A House committee investigating the National Highway Traffic Safety Administration has found that federal regulators had ample information to identify the dangerous ignition defect in General Motors’ Chevrolet Cobalt and other cars as early as 2007, the New York Times reported today. The House report details how investigators from the agency repeatedly discounted information that did not match their assumptions — at one point a staff member referred to their efforts as “beating a dead horse.” As a result, many of GM’s small cars, which had defective ignition switches that were prone to turn off and disable air bags, continued to crash, sometimes with fatal results.
http://www.nytimes.com/2014/09/16/business/regulators-are-faulted-in-de…
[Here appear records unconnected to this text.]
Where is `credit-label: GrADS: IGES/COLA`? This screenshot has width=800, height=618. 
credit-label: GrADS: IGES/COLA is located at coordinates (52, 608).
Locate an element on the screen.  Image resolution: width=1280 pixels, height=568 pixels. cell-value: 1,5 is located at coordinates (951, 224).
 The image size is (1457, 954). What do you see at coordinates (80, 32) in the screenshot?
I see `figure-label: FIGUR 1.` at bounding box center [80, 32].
In related news, a program established by General Motors to compensate the families of people killed and those severely injured in accidents caused by defective ignition switches installed in 2.6 million cars received 445 claims and approved 31 in its first six weeks of operation, the law firm running the program reported Monday, according to the Washington Post. The flow of claims has not been as fast as what was anticipated by the law firm of compensation specialist Kenneth R. Feinberg, which the automaker hired to design and administer the compensation program. Of the 31 claims approved, 19 involve deaths related to the crashes, the law firm reported. Four are to compensate people left with permanent conditions, including paralysis, severe burns and brain injuries. And eight are for physical injuries that required hospitalization or outpatient medical treatment within 48 hours of an accident involving an ignition switch.